Федька открыла глаза и посмотрела на возмущенных мужчин.
— Нет, никого…
— Пошли.
Их проводила возмущенная ругань опомнившихся любовников.
В коридорчике Потап почесал в затылке.
— Может, еще в светлице кто прячется? Идем в разведку. Где тут у нее лестница?
Но туда выбираться не пришлось — сверху брел кто-то, неуверенно ставя ноги. Сперва Федька увидела босые ступни, потом — голые икры и колени, подол рубахи… Наконец явилось и лицо.
— Пресвятая Богородица! Сенька! — воскликнула Федька.
— Званцев? — уточнил Потап.
— Званцев! Сенька, ты что тут делаешь?!
— Не шуми, — одернул Федьку Потап. — Видишь — ни черта не соображает. Основательно назюзюкался. Ну, слава те Господи, сыскали. Теперь его надобно одеть и увезти.
— Сенька, Сенька! — Федька изо всех сил встряхнула собрата по береговой страже, но Потап был прав — красавчик выпил больше, чем позволяла натура, хотя и меньше, чем требовала душа.

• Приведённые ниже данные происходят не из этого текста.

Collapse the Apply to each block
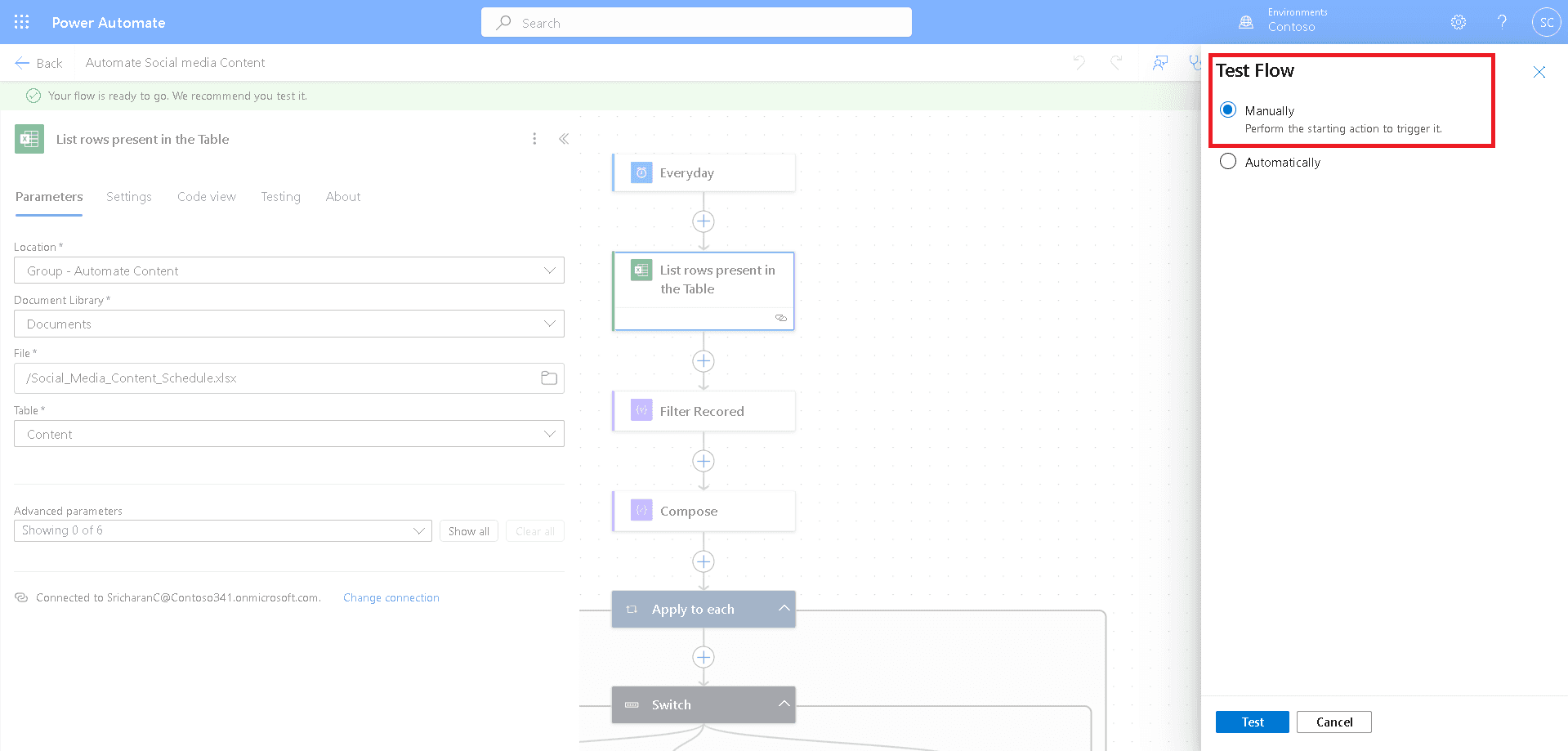The height and width of the screenshot is (751, 1568). click(x=784, y=608)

— Я выведу его на морозец, потычу харей в сугроб, а ты снеси сверху его штаны и что там найдется. Завернем в мой тулуп, с ветерком доставим к господину Световиду.
— Вот дурак! — сердито сказала Федька и пошла наверх. Там действительно оказалась крошечная комнатка, в которой одна кровать и помещалась. На кровати спала кверху задом девица пышного сложения — костлявых Гросманша не держала, сама она тоже была весьма аппетитна.
Федька на ощупь нашла и штаны, и жилет, но под кровать за чулками и башмаками не полезла. Когда она спустилась, Сенька уже что-то бормотал, уже руками махал, пытаясь ударить Потапа.
— Ну-кось, я его держу, а ты ему ногу задирай да в штанину встромляй! — велел Потап.
Сенька влезать в штаны не желал, брыкался. За это получил от Потапа умеренный подзатыльник. Обидевшись, Сенька расслабился и повис в потаповых объятиях, как толстый жгут мокрого холста. Кое-как Федька натянула на него штаны и заправила в них рубаху.